# Security groups

A security group is a named collection of keys. Security groups are the unit your Signing Policy targets: each rule applies to "keys in group X." A key must belong to a security group before the Signing Policy can govern how it signs. A key in no group matches no rule and is blocked by the default deny-all baseline.

Use security groups to apply different signing rules to different sets of keys. For example, keep high-value withdrawal keys in one group with strict rules and lower-risk keys in another.

## Where to find them

Security groups live on the **Security Groups** sub-tab of the **Offchain Keys** page, alongside the **Keys** tab. The keys table also has a **Security Groups** column showing which groups each key belongs to.
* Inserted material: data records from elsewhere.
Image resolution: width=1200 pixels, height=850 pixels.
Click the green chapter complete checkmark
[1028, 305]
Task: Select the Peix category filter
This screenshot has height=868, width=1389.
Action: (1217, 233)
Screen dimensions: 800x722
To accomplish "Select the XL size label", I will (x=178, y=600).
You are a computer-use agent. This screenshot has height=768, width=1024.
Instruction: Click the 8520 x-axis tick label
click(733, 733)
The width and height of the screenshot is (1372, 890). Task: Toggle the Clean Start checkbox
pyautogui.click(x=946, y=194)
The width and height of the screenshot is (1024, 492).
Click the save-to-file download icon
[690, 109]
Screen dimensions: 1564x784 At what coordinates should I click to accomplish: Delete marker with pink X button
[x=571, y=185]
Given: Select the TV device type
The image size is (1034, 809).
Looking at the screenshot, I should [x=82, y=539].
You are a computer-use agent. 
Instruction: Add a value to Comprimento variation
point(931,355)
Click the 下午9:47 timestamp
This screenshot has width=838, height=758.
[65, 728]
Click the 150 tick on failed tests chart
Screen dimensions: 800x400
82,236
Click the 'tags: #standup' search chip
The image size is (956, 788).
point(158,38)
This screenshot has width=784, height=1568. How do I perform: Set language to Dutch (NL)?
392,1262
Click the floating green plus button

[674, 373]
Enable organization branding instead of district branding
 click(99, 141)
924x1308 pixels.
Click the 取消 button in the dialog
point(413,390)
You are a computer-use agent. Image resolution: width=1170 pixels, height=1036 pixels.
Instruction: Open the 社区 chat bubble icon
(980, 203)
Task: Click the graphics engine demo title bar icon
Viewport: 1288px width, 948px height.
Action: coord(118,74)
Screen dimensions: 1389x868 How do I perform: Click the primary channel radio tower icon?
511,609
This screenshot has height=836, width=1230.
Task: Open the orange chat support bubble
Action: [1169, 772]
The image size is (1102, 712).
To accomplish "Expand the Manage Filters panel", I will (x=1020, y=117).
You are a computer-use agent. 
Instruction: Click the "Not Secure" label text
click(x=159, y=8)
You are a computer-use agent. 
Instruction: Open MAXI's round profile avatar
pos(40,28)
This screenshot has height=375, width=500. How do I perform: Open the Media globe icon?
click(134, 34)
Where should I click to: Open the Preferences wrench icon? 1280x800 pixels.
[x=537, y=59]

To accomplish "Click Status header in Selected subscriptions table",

## Create a security group

1. Open **Offchain Keys** and select the **Security Groups** tab.
2. Click **Create New** and choose **Create Security Group**.
3. Enter a **Group Name** (for example, `trading-bots`) and, optionally, a **Description**.
4. Under **Add Keys**, search for and select the keys to include. You can leave this empty and add keys later.
5. Click **Create New Group**.

A key can belong to more than one security group, so the same key can appear in several groups with different rules.

## Manage membership

To change a group's keys, open its row actions on the Security Groups tab, choose **Edit**, and add or remove keys. Membership changes are recorded in the audit log as **Keys Added to Security Group** and **Keys Removed from Security Group** events. You can also review a key's groups from the **Security Groups** column on the **Keys** tab.

## How security groups and Signing Policy fit together

The [Signing Policy](/guide/signing-policy/understanding) is an ordered list of rules evaluated for every signing request. Each rule can filter by security group: "for keys in group X, from users in group Y, take action Z." When a key is used to sign, the policy is evaluated against the groups that key belongs to. Organizing keys into security groups is what lets a single Signing Policy treat different keys differently.

A newly created group has no rules targeting it yet, so signing requests for its keys are denied until you add one. See [Configure a signing policy](/guide/signing-policy/configure).

## Edit or delete a group

From the Security Groups tab, use a group's row actions to **Edit** it (rename, change the description, or change its keys) or **Delete** it. Deleting a group removes the grouping only; the keys themselves are not deleted, but they are no longer matched by rules that targeted the deleted group.